Excerpted text:

Salomon Lo Fi (too soft for me)
Burton Ion and Driver X (too big around the ankle/heel lift and a bit cheap looking compared to 32 boots)
Thirty Two TM2, TM2 XLT, TM3 and Mullair.

All of the Thirty Two boots fitted really well. Build quality is as good as I've seen and the liners really pull your heel into the back of the boot. Apart from the TM2's I didn't get any heel lift at all. In the end I bought the TM2 XLT's as the fit was a little better and they were the stiffness I was looking for (not as stiff as Malamutes, I would say an 8-9 out of 10.)

I would have tried Malamutes, but I don't even think anyone is carrying them in the UK this season, which is a sign of the times along with most of the smaller independent shops closing. The shop didn't have the Ride Fuse boots so I can't comment on them.

So if, like me, you have narrow feet and ankles you now have another option apart from Salomons.


----------



## ridethecliche

I have a high instep and skinny ankles. I ended up buying the TM2's with traditional lace. I love the boa system but find that it gives me instep pressure and I can't get it quite right. I tried on a ton of laced, mixed, and boa vans and 32's and settled on the TM2. I do wish that I had the option of trying and getting the XLT version, but I've only been riding for one season so I don't think I'll need the increased stiffness they offer quite yet. 

I had the boots heat molded at the shop and I'm stoked to get a ride in this weekend. So much better than my speed lace rulers.


----------



## John Streeter

A bit of an update.

Soloman Lo-Fi:

Been wearing around house and also did a "home job" heat mold. Eg: Heated Rice in socks, put socks in boots, let it sit for 10+ mins then removed rice and got feet in boots for 10-15 mins. (All I could do as was at work and don't have a microwave at home). 

Boots in length seem good. Couldn't go any shorter at all. I am right on the edge of needing the 11 but the 10.5 now should be sweet for riding once the boots pack out a little more.

Heel hold seems good. Although I did decide to add in ankle wrap foam from Tognar and well as a heel lift just to help a little bit. So don't need to crank the boots as much. The heel lift I am not 100% on but thinking it would be good to help me get more forward in the boots and lift the ankle a bit, I made my own ones using some foam I had at work as the ones from Tognar seemed a bit too high but again If I had a good boot fitter here I would just go see them!

I see the comment saying that the Lo-Fi are too soft. This maybe the case but can't really comment until I ride in them as the last 2 boots I had (Burton SLX and Burton Imperial were the incorrect size and boot for me) so I am just comparing the feel of the Lo-Fi to them, the Burtons felt very loose. The Lo-Fi hug upwards from my ankle very well and I have got used to the lacing system. A couple of times the BOA heel hold strap had made it's way from the ankle area to the mid of my foot. So a good thing to check when you put the boot on is to just position the strap in the correct area.

(Data entries)

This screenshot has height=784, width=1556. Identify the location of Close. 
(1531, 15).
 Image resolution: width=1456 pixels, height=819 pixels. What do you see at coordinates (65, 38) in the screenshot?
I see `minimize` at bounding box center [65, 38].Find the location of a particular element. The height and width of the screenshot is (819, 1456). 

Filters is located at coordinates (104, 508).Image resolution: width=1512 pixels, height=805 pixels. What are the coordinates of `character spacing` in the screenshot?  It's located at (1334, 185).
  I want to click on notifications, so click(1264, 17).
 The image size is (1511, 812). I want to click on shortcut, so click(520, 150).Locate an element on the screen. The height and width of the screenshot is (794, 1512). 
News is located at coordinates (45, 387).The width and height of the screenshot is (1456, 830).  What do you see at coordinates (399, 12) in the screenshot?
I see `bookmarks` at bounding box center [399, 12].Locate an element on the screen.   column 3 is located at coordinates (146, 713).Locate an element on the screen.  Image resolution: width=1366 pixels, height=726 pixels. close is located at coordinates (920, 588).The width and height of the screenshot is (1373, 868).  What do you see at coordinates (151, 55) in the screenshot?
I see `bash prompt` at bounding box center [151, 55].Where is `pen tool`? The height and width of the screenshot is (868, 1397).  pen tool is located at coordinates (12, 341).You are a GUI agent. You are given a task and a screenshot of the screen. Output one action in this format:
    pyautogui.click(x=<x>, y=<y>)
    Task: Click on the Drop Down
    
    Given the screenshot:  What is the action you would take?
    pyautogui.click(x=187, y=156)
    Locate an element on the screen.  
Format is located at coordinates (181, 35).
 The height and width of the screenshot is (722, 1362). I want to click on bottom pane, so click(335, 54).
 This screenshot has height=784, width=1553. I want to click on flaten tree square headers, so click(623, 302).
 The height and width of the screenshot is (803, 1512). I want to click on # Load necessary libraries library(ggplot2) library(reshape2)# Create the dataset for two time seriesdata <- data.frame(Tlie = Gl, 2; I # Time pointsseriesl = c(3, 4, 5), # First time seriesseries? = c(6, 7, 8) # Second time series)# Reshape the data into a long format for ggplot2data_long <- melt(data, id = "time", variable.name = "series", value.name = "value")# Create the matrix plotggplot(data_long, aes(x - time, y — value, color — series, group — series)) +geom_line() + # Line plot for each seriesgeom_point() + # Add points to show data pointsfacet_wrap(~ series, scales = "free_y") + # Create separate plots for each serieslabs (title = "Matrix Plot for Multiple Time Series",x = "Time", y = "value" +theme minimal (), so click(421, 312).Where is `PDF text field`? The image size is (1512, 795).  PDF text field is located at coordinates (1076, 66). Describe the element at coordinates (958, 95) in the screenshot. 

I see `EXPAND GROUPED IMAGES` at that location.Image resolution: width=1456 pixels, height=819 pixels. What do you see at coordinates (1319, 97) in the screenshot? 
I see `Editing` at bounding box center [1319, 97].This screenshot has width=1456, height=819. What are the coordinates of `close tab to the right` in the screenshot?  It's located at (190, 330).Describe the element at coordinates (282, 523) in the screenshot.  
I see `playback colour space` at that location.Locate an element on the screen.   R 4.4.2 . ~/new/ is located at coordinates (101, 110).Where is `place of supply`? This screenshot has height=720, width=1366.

What to produce:
Extend the forum thread on snowboard boot fit, picking up right after its final sentence. These records stand apart from the forum thread on snowboard boot fit.

Exercise result:
I'm going to have to use these boots for 2 weeks riding and then when I get to Whistler if I aren't happy or even if I am happy still will try and find the best boot fitter and store and see what they recommend. As perhaps I may want a stiffer boot but I won't know until I get some days on the snow. So I'll still be following this Thread for advice.

On that anyone recommend the most professional outfit in Whistler for Snowboard Boots and Fitting?

Cheers! Let it snow.


----------



## Myoko

linvillegorge said:


> I have the same issue. My solution was literally the Solution. Just buy a boot with a removable liner and insert these. Do note that they will make any boot considerably stiffer, so boot shop accordingly.
> 
> 
> 
> 
> 
> 
> 
> 
> 
> Solution Snowboard Boot Liner
> 
> 
> Description Tech Shipping The SOLUTION snowboard boot liner is built around a natural anatomical shape with mold-ability that secures the foot and ankle while allowing flex for natural movement. A roomy forefoot area allows a rider to gain more balance and stability, joined with a tighter rear...
> 
> 
> 
> 
> remindinsoles.com


These sound like a good idea. My front boot is fine, but rear boots spine is now markedly softer so will need to get a new pair after this coming season or I would get the solution liner. When boots start packing out you tend to either add stuff everywhere, get some Strapins to secure it to your foot more or just get new boots when the outside of the boot is generally fine. Major brands must hate the idea!. I might get the footbed though, lots of professionals are a fan and it can come with me next year.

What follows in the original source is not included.